Selon le deuxième, des recours aux fins de récupération des prestations d' aide sociale sont exercés, selon le cas, par l'État ou le département, contre le bénéficiaire revenu à meilleure fortune ou contre la succession.
Pour l'application de ce dernier texte, le retour à meilleure fortune s'entend, à l'exclusion de la seule augmentation des revenus, prise en compte lors de la révision périodique des conditions d'ouverture des droits du bénéficiaire, de tout événement, survenu postérieurement à la date à laquelle les ressources du bénéficiaire ont été appréciées pour l'ouverture de ses droits à prestations, ayant pour effet, indépendamment de toute modification de la consistance du patrimoine, d'augmenter substantiellement la valeur globale de celui-ci, dans des proportions telles qu'elles le mettent en mesure de rembourser les prestations récupérables, perçues jusqu'alors ( en ce sens 2e Civ., 12 novembre 2020, pourvoi n° 19-20.478 et 2e Civ., 12 novembre 2020, pourvoi n° 19-20.492).
En l'espèce Madame [C] a perçu 70 000 € au titre de ses droits indivis à la suite de la vente d'un immeuble qu'elle percevait pour moitié avec son frère.
Contrairement à ce qu'a jugé le Tribunal, cette vente n'a pas eu pour effet d'augmenter substantiellement la valeur globale du patrimoine de la bénéficiaire puisque la valeur du capital immobilisé de Madame [C] s'est trouvée diminuée du montant de la vente et immédiatement compensée par le produit de la vente lui revenant ce dont il résulte qu'elle n'est pas revenue à meilleure fortune.
Il convient donc d'infirmer le jugement déféré en ses dispositions déboutant l'association tutélaire du Pas-de-Calais de son recours et disant la décision attaquée bien fondée , et statuant à nouveau, de dire le [3] mal fondé en son recours contre Madame [O] [C] en récupération à hauteur de 62 099,99 euros des prestations d'aide sociale versées à cette dernière pour la période du 1 er juillet 2014 au 30 septembre 2018.
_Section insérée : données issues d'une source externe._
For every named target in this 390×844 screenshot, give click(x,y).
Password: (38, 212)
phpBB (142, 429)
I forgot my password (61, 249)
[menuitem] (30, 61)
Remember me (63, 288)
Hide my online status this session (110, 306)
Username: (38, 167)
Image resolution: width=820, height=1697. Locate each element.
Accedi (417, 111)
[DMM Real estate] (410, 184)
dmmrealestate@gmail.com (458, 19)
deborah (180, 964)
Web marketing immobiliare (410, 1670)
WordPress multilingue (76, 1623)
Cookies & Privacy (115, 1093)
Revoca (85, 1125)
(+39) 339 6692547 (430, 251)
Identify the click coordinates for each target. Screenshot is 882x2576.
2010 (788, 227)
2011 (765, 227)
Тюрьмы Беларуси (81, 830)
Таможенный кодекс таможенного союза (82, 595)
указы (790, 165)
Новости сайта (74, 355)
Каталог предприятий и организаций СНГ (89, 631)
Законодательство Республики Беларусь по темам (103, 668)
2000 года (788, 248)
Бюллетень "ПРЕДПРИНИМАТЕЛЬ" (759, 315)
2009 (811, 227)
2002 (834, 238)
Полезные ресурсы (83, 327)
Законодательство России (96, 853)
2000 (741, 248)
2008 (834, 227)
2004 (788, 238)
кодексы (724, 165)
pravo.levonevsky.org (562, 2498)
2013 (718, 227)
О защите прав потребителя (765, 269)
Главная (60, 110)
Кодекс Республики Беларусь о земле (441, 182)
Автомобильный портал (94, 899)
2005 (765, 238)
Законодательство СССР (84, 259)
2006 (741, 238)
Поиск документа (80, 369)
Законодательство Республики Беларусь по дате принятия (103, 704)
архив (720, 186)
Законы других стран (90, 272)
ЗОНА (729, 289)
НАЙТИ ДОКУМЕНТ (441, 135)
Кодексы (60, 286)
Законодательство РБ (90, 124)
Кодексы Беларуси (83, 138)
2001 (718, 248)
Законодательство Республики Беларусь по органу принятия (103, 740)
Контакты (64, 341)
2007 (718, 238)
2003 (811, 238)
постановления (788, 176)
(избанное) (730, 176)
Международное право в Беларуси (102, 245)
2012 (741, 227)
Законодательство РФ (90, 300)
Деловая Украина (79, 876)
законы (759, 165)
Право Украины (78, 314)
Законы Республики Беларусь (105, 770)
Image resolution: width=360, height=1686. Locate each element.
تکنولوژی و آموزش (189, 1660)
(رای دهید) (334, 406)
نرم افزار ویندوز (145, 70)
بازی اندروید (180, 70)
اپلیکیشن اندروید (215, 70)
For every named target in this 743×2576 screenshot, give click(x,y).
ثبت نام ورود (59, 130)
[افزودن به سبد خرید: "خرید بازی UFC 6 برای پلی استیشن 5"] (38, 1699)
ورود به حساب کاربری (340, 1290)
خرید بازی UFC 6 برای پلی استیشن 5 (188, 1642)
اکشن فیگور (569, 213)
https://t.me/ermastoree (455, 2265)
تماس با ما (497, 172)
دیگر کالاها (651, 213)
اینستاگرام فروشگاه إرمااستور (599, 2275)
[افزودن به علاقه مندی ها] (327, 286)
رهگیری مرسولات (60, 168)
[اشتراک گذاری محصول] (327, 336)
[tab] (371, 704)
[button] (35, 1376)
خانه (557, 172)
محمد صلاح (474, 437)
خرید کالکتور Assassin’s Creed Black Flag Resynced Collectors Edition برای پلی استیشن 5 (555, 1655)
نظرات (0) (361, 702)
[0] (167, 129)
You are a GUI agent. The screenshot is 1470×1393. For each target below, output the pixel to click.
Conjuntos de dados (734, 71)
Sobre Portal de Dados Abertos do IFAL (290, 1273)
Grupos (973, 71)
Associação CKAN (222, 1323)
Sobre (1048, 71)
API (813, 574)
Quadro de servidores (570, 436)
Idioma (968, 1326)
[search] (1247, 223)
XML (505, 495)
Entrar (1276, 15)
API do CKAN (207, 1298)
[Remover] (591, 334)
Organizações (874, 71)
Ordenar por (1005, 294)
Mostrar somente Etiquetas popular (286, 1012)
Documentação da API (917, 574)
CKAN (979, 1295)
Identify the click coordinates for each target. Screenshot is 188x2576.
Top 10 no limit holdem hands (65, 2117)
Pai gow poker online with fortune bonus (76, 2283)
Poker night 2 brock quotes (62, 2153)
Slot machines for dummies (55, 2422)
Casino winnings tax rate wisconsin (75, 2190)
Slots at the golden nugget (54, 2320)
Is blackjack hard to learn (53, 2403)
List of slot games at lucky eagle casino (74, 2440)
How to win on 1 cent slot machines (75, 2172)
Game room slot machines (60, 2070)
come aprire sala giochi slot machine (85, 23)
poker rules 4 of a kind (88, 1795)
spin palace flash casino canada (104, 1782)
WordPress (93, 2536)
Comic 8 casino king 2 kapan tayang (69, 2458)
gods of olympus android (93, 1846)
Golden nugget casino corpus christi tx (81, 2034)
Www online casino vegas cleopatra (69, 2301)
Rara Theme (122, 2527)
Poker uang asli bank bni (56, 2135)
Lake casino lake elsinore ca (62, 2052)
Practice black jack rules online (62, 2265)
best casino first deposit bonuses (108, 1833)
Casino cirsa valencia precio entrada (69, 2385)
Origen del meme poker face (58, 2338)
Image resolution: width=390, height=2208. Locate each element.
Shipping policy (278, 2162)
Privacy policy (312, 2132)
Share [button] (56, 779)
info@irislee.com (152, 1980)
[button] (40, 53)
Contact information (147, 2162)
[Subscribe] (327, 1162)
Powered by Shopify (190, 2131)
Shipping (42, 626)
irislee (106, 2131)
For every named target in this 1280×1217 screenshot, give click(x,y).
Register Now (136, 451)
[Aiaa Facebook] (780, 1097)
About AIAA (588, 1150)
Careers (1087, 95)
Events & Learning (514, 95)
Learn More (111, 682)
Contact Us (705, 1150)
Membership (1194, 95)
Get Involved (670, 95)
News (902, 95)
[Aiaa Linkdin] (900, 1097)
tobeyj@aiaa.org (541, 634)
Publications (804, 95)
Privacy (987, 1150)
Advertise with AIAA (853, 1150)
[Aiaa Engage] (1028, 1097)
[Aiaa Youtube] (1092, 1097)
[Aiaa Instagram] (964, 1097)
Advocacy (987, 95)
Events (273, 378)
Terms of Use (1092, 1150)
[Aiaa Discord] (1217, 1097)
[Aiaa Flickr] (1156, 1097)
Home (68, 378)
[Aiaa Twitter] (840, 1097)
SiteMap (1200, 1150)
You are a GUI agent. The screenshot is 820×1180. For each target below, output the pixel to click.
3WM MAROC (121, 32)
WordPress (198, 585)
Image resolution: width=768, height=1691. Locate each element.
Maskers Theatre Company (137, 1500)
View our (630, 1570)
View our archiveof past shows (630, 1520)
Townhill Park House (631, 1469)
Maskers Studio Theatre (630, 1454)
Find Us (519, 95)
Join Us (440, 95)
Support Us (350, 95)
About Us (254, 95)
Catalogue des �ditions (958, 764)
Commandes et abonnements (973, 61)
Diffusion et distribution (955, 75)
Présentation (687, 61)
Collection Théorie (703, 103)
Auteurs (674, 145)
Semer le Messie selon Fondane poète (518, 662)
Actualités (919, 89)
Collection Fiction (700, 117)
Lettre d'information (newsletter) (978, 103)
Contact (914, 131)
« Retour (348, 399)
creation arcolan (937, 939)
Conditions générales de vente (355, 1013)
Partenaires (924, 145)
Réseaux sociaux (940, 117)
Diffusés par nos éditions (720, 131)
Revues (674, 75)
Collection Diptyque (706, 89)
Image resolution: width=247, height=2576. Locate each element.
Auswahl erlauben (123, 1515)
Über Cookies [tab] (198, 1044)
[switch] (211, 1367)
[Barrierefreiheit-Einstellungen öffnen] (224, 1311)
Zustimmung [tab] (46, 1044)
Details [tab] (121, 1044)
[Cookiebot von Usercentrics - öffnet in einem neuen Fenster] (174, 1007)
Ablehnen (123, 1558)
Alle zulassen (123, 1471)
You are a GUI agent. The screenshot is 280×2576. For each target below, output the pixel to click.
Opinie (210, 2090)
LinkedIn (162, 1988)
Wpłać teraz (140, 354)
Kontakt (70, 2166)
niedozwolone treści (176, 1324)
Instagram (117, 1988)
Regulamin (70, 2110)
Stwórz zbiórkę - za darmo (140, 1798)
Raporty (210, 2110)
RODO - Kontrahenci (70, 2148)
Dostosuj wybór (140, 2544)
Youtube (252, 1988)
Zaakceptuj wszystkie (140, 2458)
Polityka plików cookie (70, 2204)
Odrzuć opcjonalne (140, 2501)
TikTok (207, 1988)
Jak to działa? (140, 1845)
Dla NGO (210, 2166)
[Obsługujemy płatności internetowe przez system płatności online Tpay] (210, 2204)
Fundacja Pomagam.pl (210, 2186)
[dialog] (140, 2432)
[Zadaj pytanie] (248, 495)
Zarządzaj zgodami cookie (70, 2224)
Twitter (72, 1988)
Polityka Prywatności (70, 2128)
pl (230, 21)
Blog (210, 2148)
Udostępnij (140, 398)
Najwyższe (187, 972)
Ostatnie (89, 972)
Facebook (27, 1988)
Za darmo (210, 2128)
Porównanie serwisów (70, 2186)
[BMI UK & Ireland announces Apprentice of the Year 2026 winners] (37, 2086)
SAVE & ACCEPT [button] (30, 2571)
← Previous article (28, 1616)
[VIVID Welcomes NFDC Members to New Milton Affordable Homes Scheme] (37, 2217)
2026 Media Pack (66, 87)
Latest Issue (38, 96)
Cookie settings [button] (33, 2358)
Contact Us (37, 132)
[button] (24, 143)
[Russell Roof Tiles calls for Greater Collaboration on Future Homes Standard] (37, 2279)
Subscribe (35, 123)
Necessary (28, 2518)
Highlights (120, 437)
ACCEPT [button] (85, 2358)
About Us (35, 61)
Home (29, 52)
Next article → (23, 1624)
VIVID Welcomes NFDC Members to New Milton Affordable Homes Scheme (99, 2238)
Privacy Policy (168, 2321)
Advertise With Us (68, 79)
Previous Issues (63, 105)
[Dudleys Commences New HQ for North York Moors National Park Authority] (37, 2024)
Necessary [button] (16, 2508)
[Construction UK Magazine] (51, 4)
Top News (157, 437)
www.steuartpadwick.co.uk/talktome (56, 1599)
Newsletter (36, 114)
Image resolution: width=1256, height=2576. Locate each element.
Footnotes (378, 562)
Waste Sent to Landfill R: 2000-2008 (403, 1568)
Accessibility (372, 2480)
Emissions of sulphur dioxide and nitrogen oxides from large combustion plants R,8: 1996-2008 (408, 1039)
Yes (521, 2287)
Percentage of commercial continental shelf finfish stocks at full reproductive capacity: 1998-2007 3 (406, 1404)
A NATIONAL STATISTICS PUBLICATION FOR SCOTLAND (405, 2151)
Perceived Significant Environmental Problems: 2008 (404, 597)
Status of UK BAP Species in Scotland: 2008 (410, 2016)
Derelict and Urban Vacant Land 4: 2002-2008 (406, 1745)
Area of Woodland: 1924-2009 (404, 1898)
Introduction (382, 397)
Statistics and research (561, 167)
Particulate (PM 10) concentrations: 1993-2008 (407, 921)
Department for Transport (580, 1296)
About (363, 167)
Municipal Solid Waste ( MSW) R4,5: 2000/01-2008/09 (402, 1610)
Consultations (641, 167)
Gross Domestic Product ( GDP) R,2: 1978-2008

Le [3] succombant en ses prétentions, il convient de réformer les dispositions du jugement déféré relatives à la charge des dépens et, statuant à nouveau de ce chef et ajoutant au jugement, de condamner l'intimé aux dépens de première instance et d'appel.
PAR CES MOTIFS.
La Cour, statuant par arrêt contradictoire rendu en audience publique par sa mise à disposition au greffe,
Infirme le jugement déféré,
Statuant à nouveau et y ajoutant,
Dit le [3] mal fondé en son recours contre Madame [O] [C] en récupération à hauteur de 62 099,99 euros des prestations d'aide sociale versées à cette dernière pour la période du 1 er juillet 2014 au 30 septembre 2018.
Condamne le [3] aux dépens de première instance et d'appel.